START Data for the task

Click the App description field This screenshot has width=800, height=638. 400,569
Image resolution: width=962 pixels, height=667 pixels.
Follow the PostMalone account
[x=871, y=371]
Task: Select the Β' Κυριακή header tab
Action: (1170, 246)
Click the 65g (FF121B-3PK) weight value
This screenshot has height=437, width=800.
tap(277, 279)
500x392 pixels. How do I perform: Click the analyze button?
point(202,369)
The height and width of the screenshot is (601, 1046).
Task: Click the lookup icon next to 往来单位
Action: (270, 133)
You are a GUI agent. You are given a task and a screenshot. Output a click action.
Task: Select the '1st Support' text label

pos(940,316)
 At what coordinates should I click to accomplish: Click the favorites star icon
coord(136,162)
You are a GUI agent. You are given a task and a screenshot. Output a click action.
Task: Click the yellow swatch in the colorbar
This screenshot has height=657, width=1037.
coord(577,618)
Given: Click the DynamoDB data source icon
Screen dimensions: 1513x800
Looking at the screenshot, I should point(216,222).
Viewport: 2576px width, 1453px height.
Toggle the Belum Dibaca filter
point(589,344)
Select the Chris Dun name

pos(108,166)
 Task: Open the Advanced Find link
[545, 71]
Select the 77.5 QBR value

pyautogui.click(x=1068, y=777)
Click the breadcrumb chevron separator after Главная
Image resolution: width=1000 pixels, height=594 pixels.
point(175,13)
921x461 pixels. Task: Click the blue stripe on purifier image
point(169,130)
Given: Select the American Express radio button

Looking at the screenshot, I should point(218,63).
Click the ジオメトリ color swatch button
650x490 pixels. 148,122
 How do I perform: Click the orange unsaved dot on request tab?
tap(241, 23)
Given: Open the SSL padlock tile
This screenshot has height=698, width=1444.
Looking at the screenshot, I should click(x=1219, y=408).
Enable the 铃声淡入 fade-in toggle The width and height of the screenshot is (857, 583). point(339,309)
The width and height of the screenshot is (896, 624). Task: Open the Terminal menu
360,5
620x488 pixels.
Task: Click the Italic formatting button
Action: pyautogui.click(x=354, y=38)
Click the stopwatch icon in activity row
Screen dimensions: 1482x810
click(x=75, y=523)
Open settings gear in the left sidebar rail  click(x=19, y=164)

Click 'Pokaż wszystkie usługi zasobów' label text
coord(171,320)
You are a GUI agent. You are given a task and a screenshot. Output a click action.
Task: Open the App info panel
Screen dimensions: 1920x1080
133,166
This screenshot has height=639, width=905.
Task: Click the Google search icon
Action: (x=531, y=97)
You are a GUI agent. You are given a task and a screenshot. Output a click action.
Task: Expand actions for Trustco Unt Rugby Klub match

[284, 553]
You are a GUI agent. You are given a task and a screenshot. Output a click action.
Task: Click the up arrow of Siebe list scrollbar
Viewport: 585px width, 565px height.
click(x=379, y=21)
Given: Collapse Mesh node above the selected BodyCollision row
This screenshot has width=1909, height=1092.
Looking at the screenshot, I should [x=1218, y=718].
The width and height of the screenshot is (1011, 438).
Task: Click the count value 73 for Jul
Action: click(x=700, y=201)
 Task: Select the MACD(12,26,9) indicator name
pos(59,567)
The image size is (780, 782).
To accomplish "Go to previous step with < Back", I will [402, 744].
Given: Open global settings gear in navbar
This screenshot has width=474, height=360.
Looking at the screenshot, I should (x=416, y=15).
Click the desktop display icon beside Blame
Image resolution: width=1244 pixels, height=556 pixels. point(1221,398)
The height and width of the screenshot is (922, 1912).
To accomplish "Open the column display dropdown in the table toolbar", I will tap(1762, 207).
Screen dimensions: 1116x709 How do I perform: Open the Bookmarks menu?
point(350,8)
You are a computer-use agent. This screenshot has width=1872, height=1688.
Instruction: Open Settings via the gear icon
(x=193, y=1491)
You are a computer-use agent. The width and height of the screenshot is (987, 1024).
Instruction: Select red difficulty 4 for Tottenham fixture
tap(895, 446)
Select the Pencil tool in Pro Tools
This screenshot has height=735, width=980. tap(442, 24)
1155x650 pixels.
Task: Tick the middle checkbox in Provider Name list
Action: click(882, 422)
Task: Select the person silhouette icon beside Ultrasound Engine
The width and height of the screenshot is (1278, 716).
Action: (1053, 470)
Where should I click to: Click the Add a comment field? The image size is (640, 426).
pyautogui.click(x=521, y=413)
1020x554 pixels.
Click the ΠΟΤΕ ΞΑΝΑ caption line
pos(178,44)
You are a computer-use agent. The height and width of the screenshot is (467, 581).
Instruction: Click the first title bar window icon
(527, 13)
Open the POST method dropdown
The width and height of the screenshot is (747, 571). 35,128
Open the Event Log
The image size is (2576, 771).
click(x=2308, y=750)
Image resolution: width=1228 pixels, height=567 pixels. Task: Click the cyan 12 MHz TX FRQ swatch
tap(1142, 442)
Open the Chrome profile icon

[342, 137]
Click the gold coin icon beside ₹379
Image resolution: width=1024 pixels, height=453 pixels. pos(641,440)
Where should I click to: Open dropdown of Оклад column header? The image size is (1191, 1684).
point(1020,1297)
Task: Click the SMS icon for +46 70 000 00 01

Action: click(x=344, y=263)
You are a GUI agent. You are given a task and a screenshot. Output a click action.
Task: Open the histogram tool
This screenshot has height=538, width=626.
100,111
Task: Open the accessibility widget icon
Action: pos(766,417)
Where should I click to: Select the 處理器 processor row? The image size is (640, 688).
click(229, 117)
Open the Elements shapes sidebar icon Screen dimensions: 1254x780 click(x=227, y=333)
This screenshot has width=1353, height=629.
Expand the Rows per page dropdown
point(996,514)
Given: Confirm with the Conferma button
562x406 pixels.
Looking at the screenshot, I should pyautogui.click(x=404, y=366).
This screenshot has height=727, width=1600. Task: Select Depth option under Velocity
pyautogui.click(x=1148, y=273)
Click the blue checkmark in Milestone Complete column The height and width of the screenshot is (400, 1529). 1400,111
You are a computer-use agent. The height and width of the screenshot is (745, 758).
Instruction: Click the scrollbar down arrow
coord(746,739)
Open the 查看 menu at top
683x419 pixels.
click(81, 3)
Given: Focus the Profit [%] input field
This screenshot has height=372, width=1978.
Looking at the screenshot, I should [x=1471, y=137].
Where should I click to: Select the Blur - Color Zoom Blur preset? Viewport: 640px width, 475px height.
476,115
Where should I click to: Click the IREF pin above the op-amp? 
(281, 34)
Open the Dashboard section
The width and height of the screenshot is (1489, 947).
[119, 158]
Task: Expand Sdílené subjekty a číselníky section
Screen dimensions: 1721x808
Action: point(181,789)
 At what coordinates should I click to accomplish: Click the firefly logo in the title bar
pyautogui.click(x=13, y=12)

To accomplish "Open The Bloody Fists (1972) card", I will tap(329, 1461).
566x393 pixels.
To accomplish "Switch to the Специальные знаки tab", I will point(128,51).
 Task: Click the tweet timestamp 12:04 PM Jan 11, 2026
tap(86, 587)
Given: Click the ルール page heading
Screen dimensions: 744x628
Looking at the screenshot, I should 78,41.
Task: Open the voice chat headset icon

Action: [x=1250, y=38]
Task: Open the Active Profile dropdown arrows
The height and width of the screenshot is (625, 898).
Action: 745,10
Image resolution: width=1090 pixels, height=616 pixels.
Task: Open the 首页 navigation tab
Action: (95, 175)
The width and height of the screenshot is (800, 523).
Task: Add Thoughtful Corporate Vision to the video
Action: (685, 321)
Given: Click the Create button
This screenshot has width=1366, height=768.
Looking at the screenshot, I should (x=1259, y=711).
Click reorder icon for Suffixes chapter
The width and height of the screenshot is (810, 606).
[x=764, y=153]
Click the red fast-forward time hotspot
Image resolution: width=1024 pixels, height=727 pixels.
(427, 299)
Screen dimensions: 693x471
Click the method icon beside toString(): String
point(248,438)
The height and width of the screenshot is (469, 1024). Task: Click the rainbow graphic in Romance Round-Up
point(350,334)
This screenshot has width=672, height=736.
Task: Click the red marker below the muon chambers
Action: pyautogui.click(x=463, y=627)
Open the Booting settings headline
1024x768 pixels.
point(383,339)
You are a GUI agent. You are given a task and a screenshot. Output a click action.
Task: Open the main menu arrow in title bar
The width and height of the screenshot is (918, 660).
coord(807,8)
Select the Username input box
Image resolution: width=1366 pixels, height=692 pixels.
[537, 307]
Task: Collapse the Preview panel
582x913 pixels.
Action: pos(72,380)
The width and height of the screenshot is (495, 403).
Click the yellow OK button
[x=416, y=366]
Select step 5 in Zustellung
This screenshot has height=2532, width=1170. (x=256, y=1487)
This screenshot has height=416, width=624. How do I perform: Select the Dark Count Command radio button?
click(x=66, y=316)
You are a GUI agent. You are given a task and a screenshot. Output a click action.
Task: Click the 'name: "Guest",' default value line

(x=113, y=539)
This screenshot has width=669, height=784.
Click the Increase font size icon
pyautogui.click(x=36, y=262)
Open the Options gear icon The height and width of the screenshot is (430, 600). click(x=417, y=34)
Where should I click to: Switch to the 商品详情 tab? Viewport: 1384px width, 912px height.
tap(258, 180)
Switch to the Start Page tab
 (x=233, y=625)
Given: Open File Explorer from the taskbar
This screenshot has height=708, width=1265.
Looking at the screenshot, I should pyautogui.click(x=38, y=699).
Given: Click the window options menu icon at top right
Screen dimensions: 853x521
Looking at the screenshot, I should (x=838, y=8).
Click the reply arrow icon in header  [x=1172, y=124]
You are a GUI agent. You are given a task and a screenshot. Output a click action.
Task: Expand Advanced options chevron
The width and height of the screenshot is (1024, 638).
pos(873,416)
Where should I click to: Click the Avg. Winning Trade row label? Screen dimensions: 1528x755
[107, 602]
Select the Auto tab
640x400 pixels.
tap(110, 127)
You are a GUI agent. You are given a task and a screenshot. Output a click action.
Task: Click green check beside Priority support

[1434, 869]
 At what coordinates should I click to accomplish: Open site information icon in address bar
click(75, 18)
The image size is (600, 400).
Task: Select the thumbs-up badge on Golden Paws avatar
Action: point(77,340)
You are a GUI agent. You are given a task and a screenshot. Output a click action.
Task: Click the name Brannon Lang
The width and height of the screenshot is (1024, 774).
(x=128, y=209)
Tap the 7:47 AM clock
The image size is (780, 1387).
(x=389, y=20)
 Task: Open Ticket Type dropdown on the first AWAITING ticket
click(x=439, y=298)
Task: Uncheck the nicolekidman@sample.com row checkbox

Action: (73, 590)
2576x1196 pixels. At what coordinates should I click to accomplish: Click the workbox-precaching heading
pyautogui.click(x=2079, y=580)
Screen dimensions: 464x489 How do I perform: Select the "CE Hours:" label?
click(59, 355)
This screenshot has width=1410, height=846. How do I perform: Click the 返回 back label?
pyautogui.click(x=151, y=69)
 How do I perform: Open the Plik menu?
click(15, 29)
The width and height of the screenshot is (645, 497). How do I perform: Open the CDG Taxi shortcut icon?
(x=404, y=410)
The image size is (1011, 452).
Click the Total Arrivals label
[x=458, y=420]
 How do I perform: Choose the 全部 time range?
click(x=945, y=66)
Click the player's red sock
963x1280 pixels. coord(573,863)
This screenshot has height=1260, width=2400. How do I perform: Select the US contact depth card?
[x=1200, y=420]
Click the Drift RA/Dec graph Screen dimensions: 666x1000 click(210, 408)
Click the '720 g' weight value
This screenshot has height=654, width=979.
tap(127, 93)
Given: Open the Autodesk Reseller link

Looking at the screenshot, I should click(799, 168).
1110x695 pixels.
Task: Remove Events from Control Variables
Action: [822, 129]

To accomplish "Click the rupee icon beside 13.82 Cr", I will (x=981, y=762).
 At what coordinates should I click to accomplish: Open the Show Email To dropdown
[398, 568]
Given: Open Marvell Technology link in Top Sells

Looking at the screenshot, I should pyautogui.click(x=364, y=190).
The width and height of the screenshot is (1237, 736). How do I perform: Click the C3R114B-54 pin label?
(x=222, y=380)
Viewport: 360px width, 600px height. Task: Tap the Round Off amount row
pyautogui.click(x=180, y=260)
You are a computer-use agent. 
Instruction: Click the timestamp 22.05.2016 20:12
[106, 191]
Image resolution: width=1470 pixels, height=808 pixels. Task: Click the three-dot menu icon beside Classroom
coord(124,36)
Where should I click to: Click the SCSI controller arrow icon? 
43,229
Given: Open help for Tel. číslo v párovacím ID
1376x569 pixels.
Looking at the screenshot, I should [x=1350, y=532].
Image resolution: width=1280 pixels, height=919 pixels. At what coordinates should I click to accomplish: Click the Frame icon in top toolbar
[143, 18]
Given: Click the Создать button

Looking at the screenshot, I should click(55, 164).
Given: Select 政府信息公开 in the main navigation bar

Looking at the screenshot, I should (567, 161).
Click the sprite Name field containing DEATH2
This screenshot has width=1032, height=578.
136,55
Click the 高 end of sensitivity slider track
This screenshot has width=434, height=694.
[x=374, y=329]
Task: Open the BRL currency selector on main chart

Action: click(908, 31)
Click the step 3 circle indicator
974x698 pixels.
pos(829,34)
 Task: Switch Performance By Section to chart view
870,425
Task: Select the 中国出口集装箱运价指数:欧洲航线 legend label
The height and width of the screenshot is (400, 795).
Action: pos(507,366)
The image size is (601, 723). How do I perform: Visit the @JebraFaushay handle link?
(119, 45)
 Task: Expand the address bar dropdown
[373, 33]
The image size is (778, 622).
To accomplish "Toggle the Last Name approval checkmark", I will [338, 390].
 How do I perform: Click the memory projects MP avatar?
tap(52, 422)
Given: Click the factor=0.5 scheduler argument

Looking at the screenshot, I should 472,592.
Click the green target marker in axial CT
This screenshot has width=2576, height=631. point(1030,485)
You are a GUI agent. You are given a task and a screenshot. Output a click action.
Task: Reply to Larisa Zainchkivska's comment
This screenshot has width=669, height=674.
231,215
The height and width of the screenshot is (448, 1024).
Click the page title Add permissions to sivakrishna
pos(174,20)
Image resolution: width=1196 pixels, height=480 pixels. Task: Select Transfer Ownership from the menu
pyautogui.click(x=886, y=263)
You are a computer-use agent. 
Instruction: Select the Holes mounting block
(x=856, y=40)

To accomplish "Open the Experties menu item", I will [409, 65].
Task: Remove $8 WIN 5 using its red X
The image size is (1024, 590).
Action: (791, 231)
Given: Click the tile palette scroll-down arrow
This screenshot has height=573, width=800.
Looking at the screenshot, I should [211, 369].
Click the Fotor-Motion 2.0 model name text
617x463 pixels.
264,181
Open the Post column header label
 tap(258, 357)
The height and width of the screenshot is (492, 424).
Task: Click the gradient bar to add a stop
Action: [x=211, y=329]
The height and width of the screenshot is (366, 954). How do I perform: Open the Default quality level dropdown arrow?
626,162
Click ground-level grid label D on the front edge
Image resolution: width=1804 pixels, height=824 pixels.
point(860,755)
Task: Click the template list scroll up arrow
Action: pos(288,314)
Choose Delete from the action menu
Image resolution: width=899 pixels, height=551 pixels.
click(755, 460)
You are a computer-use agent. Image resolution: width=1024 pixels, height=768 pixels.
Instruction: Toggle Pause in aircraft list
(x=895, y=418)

END Data for the task

> [Work required] Nothing but the lines from the one with "You are a computer-use agent. Image" through the last line of the records above should be retyped, and those word for word.

> [Answer to this task]
You are a computer-use agent. Image resolution: width=1024 pixels, height=768 pixels.
Instruction: Toggle Pause in aircraft list
(x=895, y=418)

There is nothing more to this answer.